Asia Pacific was the largest regional segment as of 2019 and it is anticipated to maintain its lead over the forecast period. The region is the major consumer as China is the largest manufacturer of EVs in the world. However, amidst the Covid-19 pandemic across the world, which has been reported to originate in China, the market growth is expected to remain sluggish in 2020-21. The unavailability of workers and raw materials has impacted the manufacturing of EVs as of March 2020, which has impacted the demand for adhesives.

The market growth is expected to pick up from 2021, which is expected to be fueled by favorable government policies, coupled with rising initiatives in the EV market in countries, such as Singapore, India, and China.

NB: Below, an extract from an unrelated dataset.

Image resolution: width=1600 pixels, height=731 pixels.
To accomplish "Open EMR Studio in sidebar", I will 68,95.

For instance, in February 2020, an EV startup in Bengaluru, Karnataka, India, launched a low-cost smart EV charging station called the “Kirana Charzer”, which costs only _10,000 and shall enable the installation of charging stations at small shops. Increasing number of charging stations across Asia is an indication towards rising number of EVs on Asia roads. For example, there are over 1,200 electric chargers in Singapore and 2,000 in Hong Kong.

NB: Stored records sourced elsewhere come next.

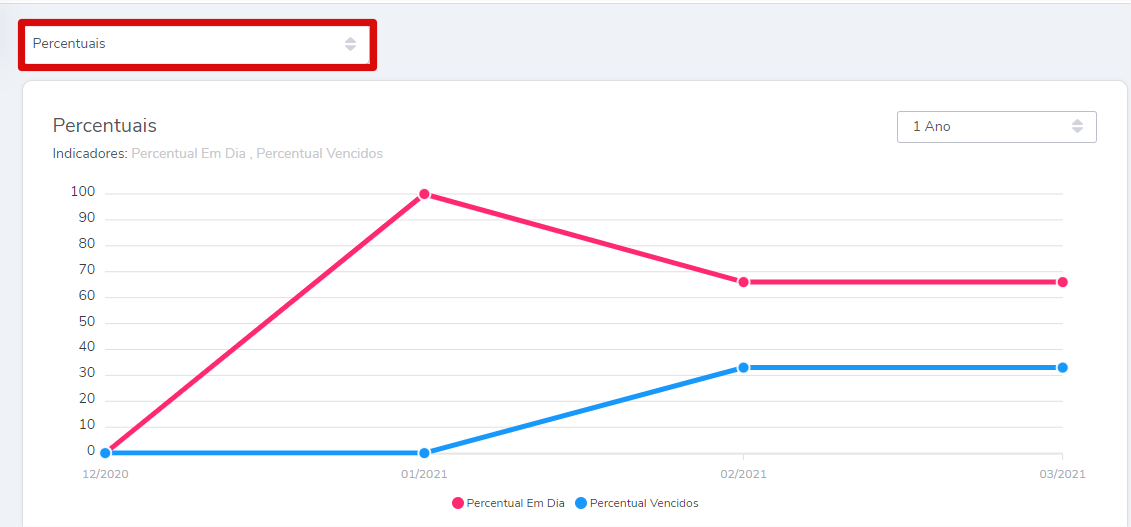The width and height of the screenshot is (1131, 527).
Task: Click the blue legend dot for Percentual Vencidos
Action: click(x=581, y=503)
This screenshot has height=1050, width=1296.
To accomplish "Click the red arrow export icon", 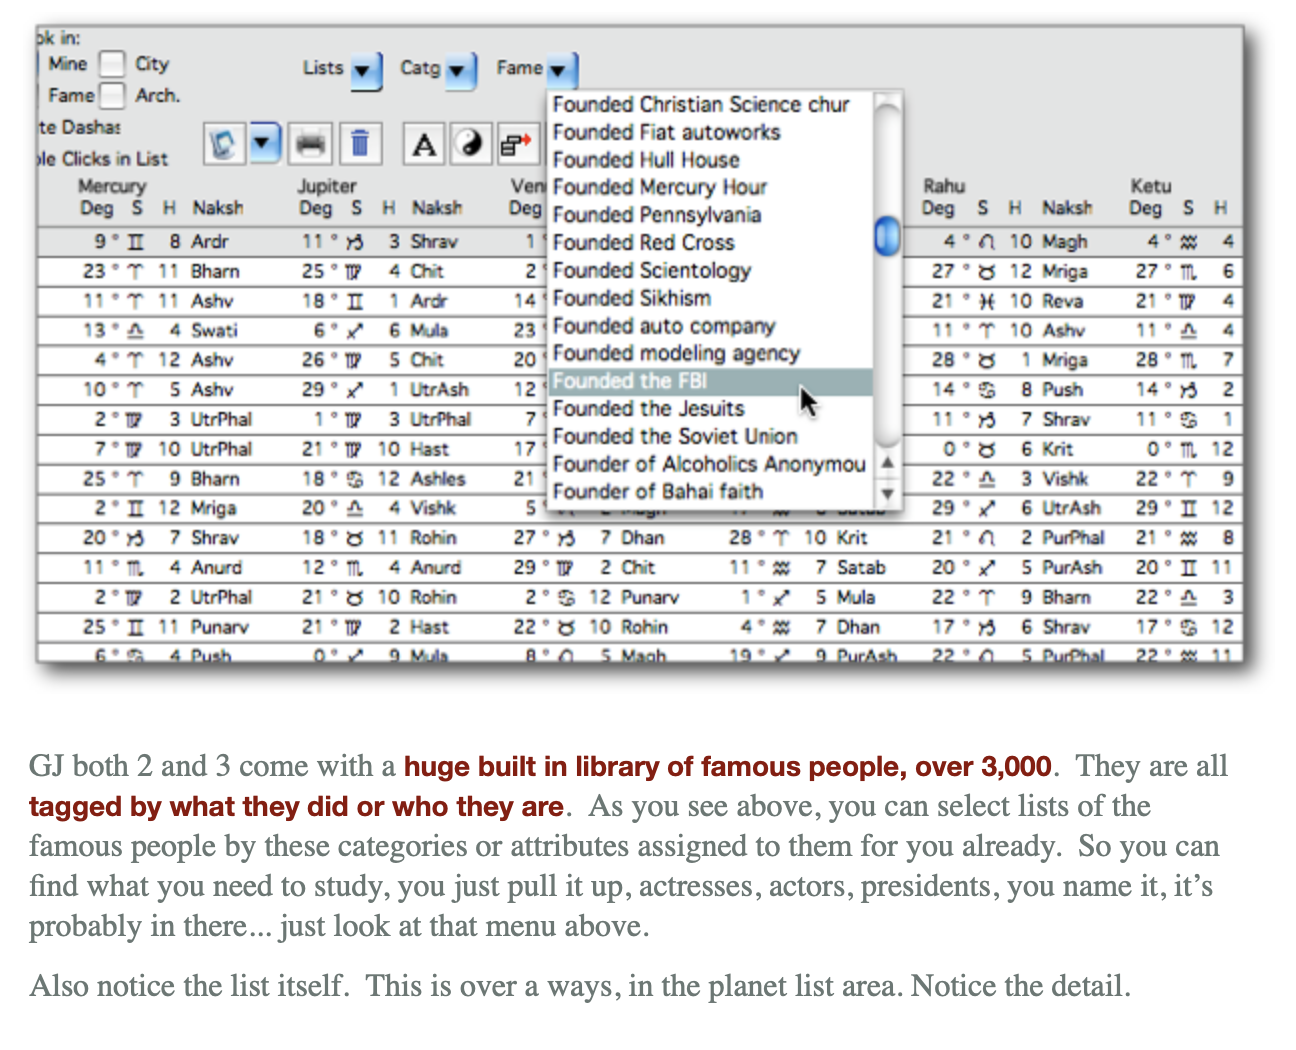I will (x=515, y=144).
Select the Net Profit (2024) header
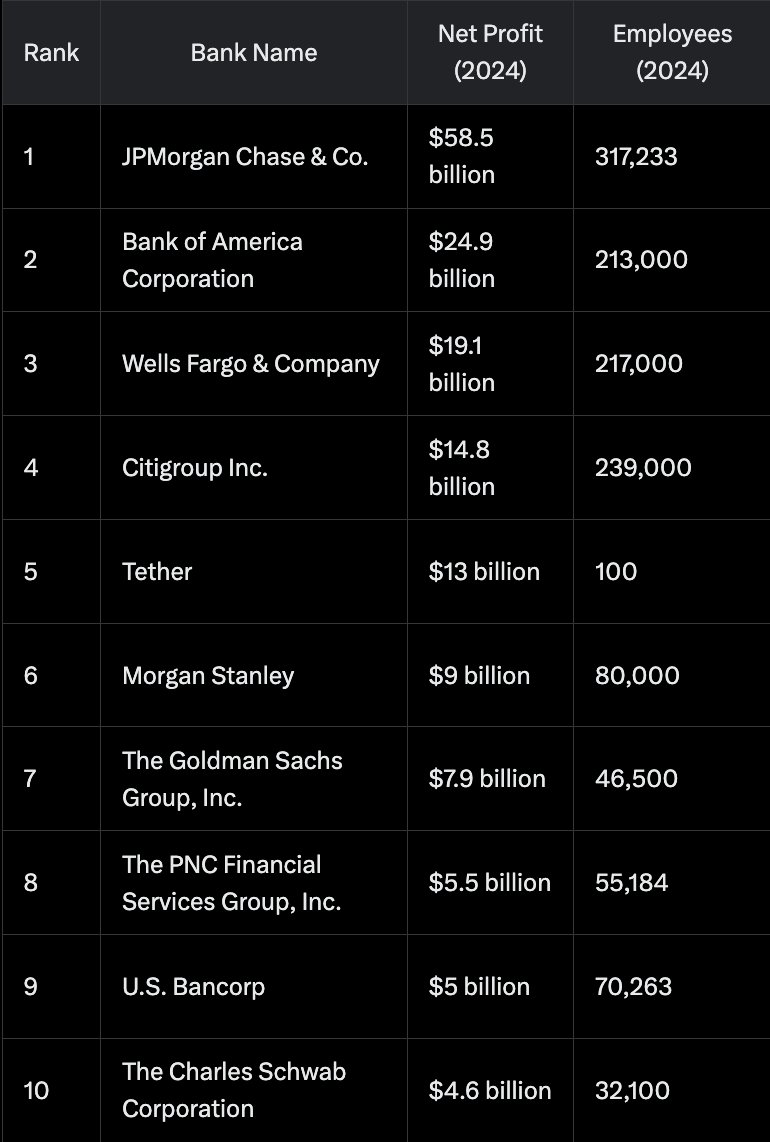 coord(490,52)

The adhesives industry is marked by the presence of both small and large players, such as Henkel, Sika AG, H.B. Fuller, 3M, and Lord Corporation. Considering the rapid growth of EVs over the coming years, the key manufacturers are adopting various strategies, such as collaboration with other companies, to gain a competitive edge in the market.

For example, in March 2020, Henkel and Covestro developed a solution, which was able to fix cylindrical lithium-ion battery cells in a plastic cell holder. This development shall prove fruitful for both OEMs and customers as it shall provide a cost-efficient large scale cell assembly for the OEMs and reduced EV prices for the customers. Growing emphasis on technological advancements in the market is anticipated to positively influence market growth over the coming years.

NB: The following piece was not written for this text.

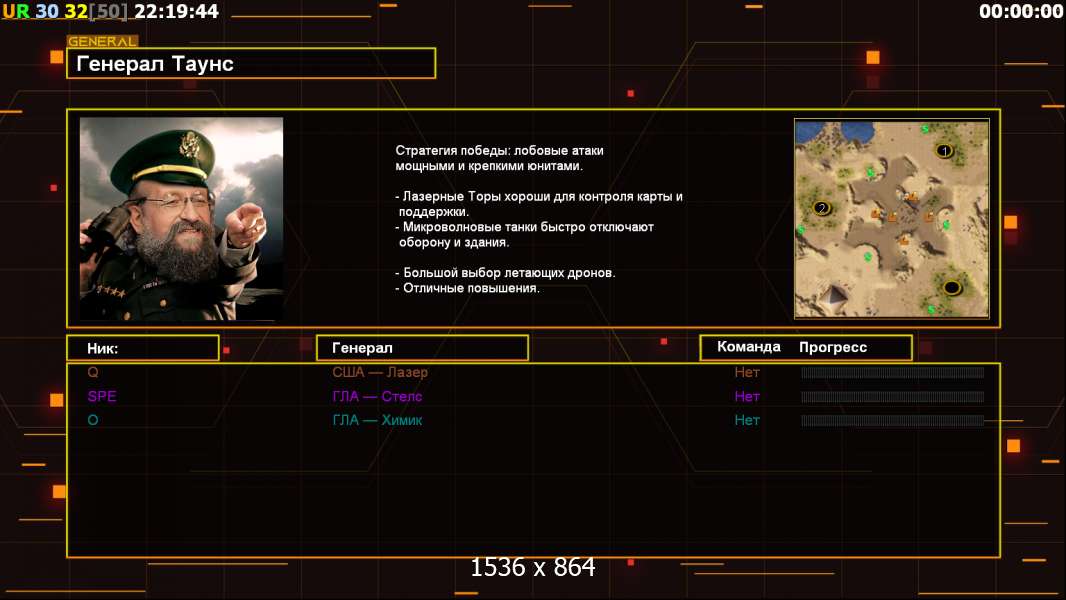Click the loading progress bar for player Q
The width and height of the screenshot is (1066, 600).
892,372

Growth in the aerospace and EV industry propelled Parker Hannifin Corporation to acquire Lord Corporation, a leading adhesive manufacturer, for USD 3.68 billion in 2019. The deal offered a vital and huge product expansion for the company’s engineered materials unit, considering Lord Corporation’s CoolTherm-branded thermal management solutions and other adhesives, which are anticipated to prove fruitful for company’s sales on account of increasing production of EVs across the globe.

Electric Vehicles Adhesives Market Report Highlights

  • North America is expected to register the fastest CAGR of 27.1% in terms of volume during the forecast period owing to increasing production of electric vehicles in the region. For instance, as part of its plan of building three plants in three continents, Nidec’s one plant for producing electric motors will be in Mexico, which is worth an investment of USD 455 million
  • By vehicle type, the battery electric vehicles (BEVs) segment accounted for a revenue share of over 50.0% in 2019. The segment is anticipated to witness rapid growth over the coming years owing to high consumption of adhesives in BEVs than plug-in hybrid electric vehicles, coupled with increasing production of BEVs
  • Based on application, battery cell encapsulation is anticipated to expand at the fastest CAGR of 28.3% in terms of revenue over the forecast period on account of increasing use of adhesives in cells for maintaining integrity in their alignment.